Tipps für sichere APIs
Um den Cyber-Kriminellen einen Schritt voraus zu sein, empfiehlt der Application Protection Report folgende Maßnahmen:
- Inventarisieren: Unternehmen sollten wissen, wo sich ihre APIs befinden und wie diese zu Geschäftsprozessen beitragen. Anhand der Informationen aus Perimeter-Scans – um die „Hacker-Perspektive“ zu erhalten – und ausführlichen Interviews mit Entwicklungs- und Betriebsteams sind entsprechende Risikobewertungen zu erstellen.
- Authentifizieren: Der State of Application Services Report 2019 von F5 ergab, dass jedes vierte Unternehmen keine API-Authentifizierung verwendet. 38 Prozent nutzen sie „ab und zu“ und 37 Prozent „meistens“. Diese Nachlässigkeit stellt ein großes Problem dar, denn Zugangsberechtigungen sind im wahrsten Sinne des Wortes der Schlüssel zu allem. So müssen die genutzten Anmeldeinformationen auf sichere Weise gespeichert werden, sei es in Form von verschlüsselten Benutzer/Passwort-Kombinationen oder API-Schlüsseln.
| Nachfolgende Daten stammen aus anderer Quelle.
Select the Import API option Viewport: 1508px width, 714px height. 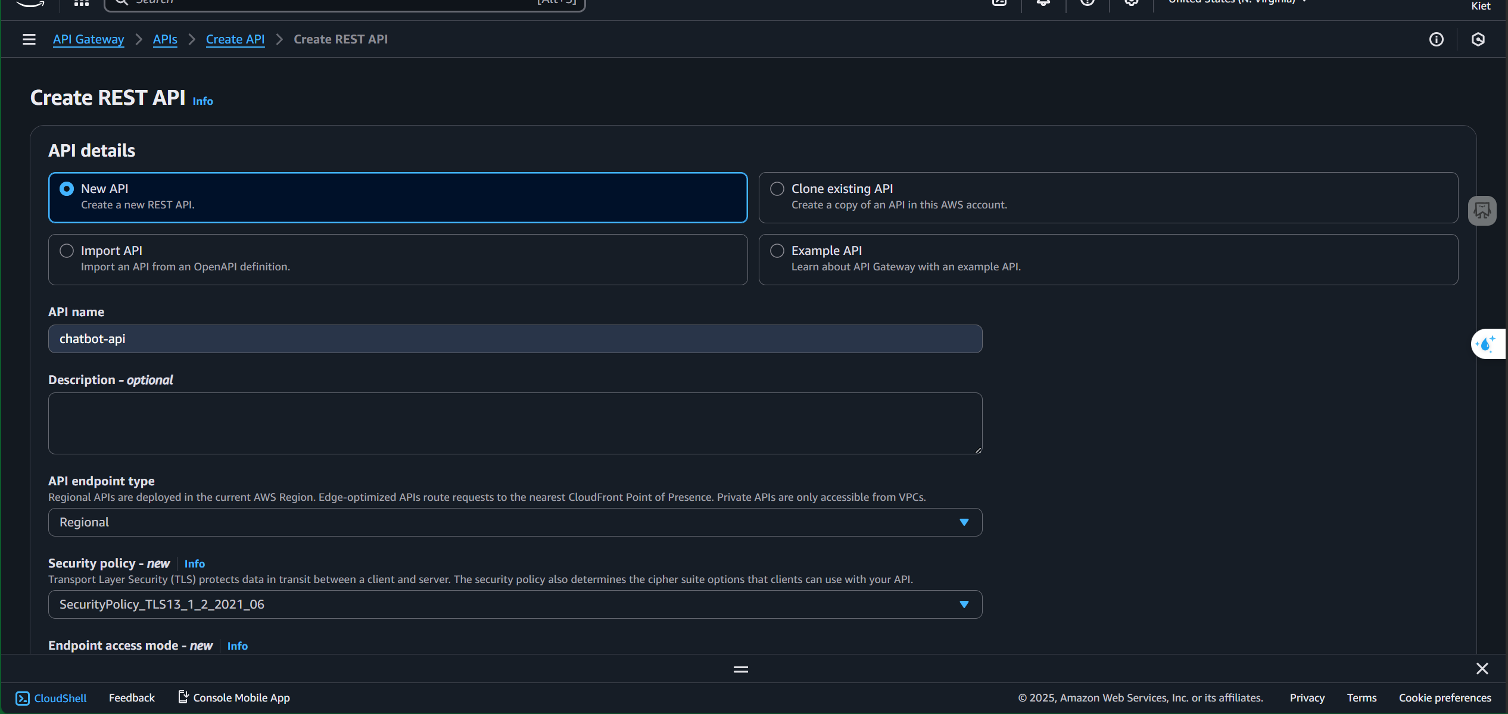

- Autorisieren: Keine API sollte ungeprüfte oder nicht validierte Eingaben an Anwendungen weitergeben können. Ansonsten sind sie Injection-Attacken schutzlos ausgesetzt. API-Anmeldeinformationen sind nach dem Prinzip der geringsten Berechtigung (Least Privilege) zu vergeben. Rollenbasierte Zugriffskontrolle sollte zumindest HTTP-Methoden einschränken, die von bestimmten Rollen implementiert werden können. Zudem lassen sich Abfolgen von Aktionen definieren, die dem spezifischen API-Anwendungsfall entsprechen.
- Protokollieren: Alle API-Verbindungen sind zu protokollieren und zu prüfen, unabhängig von Ergebnis und Verhalten. Außerdem sollten die von den APIs bereitgestellten Ressourcen überwacht werden.
- Verschlüsseln: Unternehmen sollten nicht nur den gesamten Web-Traffic und ihre Services verschlüsseln, sondern auch APIs und Verbindungen – sowie die Zertifikate validieren.
- Sicherheits-Tools nutzen: Mit einer „API-fähigen“ Web Application Firewall lassen sich Anfragen prüfen, validieren und im Angriffsfall blockieren. Einige API-Sicherheitsdienste können den ursprünglichen Client analysieren und feststellen, ob eine Anfrage legitim oder bösartig ist. Sie können auch sicherstellen, dass API-Anfragen dort bleiben, wo sie hingehören.
- Testen: Ständige Tests sind erforderlich, um auf dem neuesten Stand zu bleiben. Es empfiehlt sich auch, eine Prämie auf die Entdeckung von API-Schwachstellen bereitzustellen (Bug-Bounty-Programm) und die Erkenntnisse von Sicherheitsforschern zu nutzen.
Fazit
APIs sind zwar keine neue Erfindung, aber sie werden für die Entwicklung von Anwendungen und das Geschäftswachstum immer wichtiger. Einerseits führen sie zur Renaissance bekannter Angriffsmethoden, die mit einer höheren Wahrscheinlichkeit genutzt werden. Zudem können dadurch größere Schäden entstehen, die schwerer zu erkennen sind.
Andererseits sind APIs eine unverzichtbare Komponente moderner Architekturen. Daher dürfen Unternehmen die damit zusammenhängenden Sicherheitsprobleme nicht mehr ignorieren, sondern müssen sie jetzt konsequent angehen.
Frank Thias ist Principal Systems Engineer bei F5 Networks.